Todo está esperando a ser película. Ya hay 154 versiones del Quijote: desde el Quijote de Broadway hasta el Quijote animado, animalado y japonés que veíamos después del colegio. Ya hay varias adaptaciones de la inadaptable Finnegans Wake. El rey león es Hamlet, Las diez cosas que odio de ti es La fierecilla domada, West Side Story es Romeo y Julieta. Es posible escuchar más de 1.500 covers de “Yesterday”, la canción de los Beatles. Gus Van Sant hizo una perturbadora Psicosis calcada plano a plano de la Psicosis de Alfred Hitchcock. Y acaba de salir una colección de gafas inspirada en Frida Kahlo. O sea que el fantasma de García Márquez –que tiene que existir y tiene que haber esperado diez años, siete meses y veinticinco días para este momento, y, si no, nada tiene sentido– debe estar feliz con la serie de Cien años.

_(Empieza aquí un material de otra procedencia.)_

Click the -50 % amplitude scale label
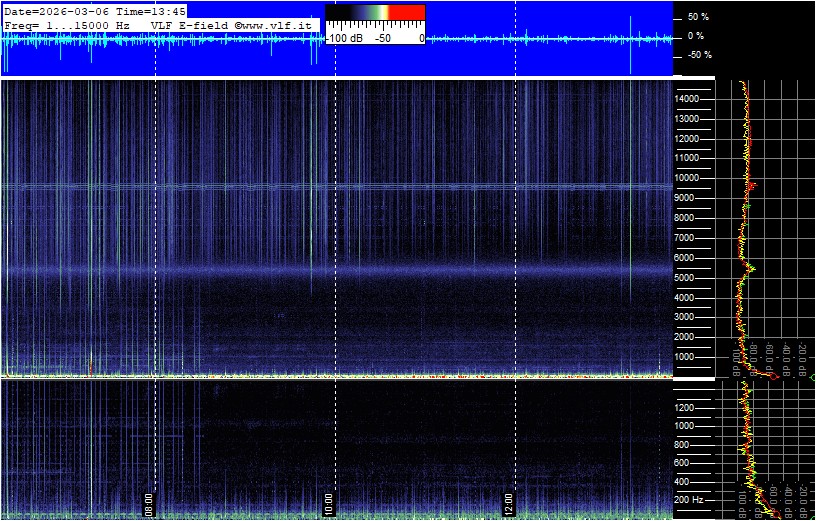The width and height of the screenshot is (816, 521). (697, 55)
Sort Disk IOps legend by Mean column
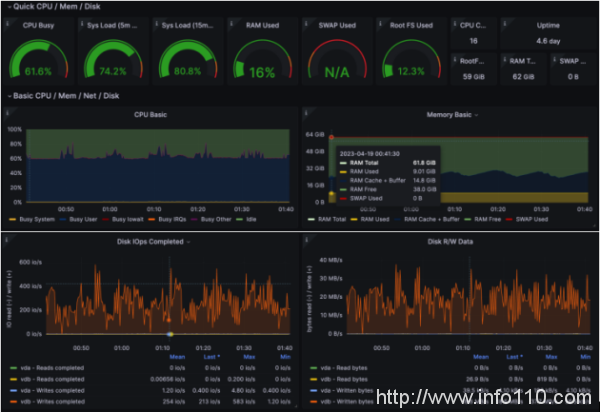Image resolution: width=600 pixels, height=412 pixels. [176, 355]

Como Orgullo y prejuicio o Mujercitas o Peter Pan o Cumbres borrascosas, la sobreprotegida obra de García Márquez ha empezado a ser recreada para siempre.
Hitchcock le explica a Truffaut, en el mejor libro del mundo, que una obra maestra es una obra en su lenguaje ideal. Ciertas novelas magistrales de García Márquez, de Crónica de una muerte anunciada a El amor en los tiempos del cólera, se desangran en su paso al cine. Otras más, de El coronel no tiene quién le escriba a Del amor y otros demonios, se vuelven películas que desconciertan tanto a cinéfilos como a lectores. Pero esta primera adaptación de Cien años de soledad es digna, seria, bien hecha. Hay algo de locura en la empresa. Solo la idea de filmar La Biblia, que John Huston lo hizo en 1966, es igual de descabellada a la de filmar el árbol genealógico de los Buendía. Pero estos realizadores se han jugado la vida en la serie de Cien años, y, conscientes de que adaptarla es notar un milagro, han cometido una bella proeza.
Quizás no estoy tan apegado a la novela porque la leí solo una vez –y me envolvió y me fascinó– en agosto de 1990. Quizás no soy de los que llaman al autor por el apodo. Tal vez esta sea una prueba de que en verdad me parece justo que las ficciones luminosas, que resumen nuestro mundo a prójimos y a extraterrestres, engendren quijotes de alambre, pinochos distópicos, scrooges para colgar en el árbol de Navidad, dantes en rompecabezas infernales. Puede ser que me conmueva especialmente la lista de talentos que ha llevado a cabo esta versión, Brugés, Caicedo, García, González, Mora, Moreno, Ramírez, Rivera y Santa en orden alfabético, como me conmueven esos biógrafos que viven una vida entera creyendo que el protagonista es el biografiado. Pero le veo el valor y la reflexión y la gracia a esta primera temporada de la serie.
Desde que aparece en la pantalla el espectro de Prudencio Aguilar, como una penumbrosa culpa de teatro, no solo es claro que la lectura audaz de la serie irá llegando a su manera a los hallazgos del libro, sino que, como Orgullo y prejuicio o Mujercitas o Peter Pan o Cumbres borrascosas, la sobreprotegida obra de García Márquez ha empezado a ser recreada para siempre.